8 files changed, 638 insertions(+), 30 deletions(-)
create mode 100644 security/landlock/tsync.c
create mode 100644 security/landlock/tsync.h
diff --git a/include/uapi/linux/landlock.h b/include/uapi/linux/landlock.h
index f030adc462ee..a60793767c4b 100644
--- a/include/uapi/linux/landlock.h
+++ b/include/uapi/linux/landlock.h
@@ -117,11 +117,24 @@ struct landlock_ruleset_attr {
* future nested domains, not the one being created. It can also be used
* with a @ruleset_fd value of -1 to mute subdomain logs without creating a
* domain.
+ *
+ * The following flag supports policy enforcement in multithreaded processes:
+ *
+ * %LANDLOCK_RESTRICT_SELF_TSYNC
+ * Applies the new Landlock configuration atomically to all threads of the
+ * current process, including the Landlock domain and logging
+ * configuration. This overrides the Landlock configuration of sibling
+ * threads, irrespective of previously established Landlock domains and
+ * logging configurations on these threads.
+ *
+ * If the calling thread is running with no_new_privs, this operation
+ * enables no_new_privs on the sibling threads as well.
*/
/* clang-format off */
#define LANDLOCK_RESTRICT_SELF_LOG_SAME_EXEC_OFF (1U << 0)

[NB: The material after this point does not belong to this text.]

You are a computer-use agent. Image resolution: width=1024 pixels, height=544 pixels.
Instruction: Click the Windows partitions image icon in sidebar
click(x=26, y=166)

#define LANDLOCK_RESTRICT_SELF_LOG_NEW_EXEC_ON (1U << 1)
#define LANDLOCK_RESTRICT_SELF_LOG_SUBDOMAINS_OFF (1U << 2)
+#define LANDLOCK_RESTRICT_SELF_TSYNC (1U << 3)
/* clang-format on */
/**
diff --git a/security/landlock/Makefile b/security/landlock/Makefile
index 3160c2bdac1d..74122f814cf6 100644
--- a/security/landlock/Makefile
+++ b/security/landlock/Makefile
@@ -1,6 +1,6 @@
obj-$(CONFIG_SECURITY_LANDLOCK) := landlock.o
-landlock-y := setup.o syscalls.o object.o ruleset.o \
+landlock-y := setup.o syscalls.o tsync.o object.o ruleset.o \
cred.o task.o fs.o
landlock-$(CONFIG_INET) += net.o
diff --git a/security/landlock/cred.h b/security/landlock/cred.h
index c82fe63ec598..c10a06727eb1 100644
--- a/security/landlock/cred.h
+++ b/security/landlock/cred.h
@@ -26,6 +26,8 @@
* This structure is packed to minimize the size of struct
* landlock_file_security. However, it is always aligned in the LSM cred blob,
* see lsm_set_blob_size().
+ *
+ * When updating this, also update landlock_cred_copy() if needed.
*/
struct landlock_cred_security {
/**
@@ -65,6 +67,16 @@ landlock_cred(const struct cred *cred)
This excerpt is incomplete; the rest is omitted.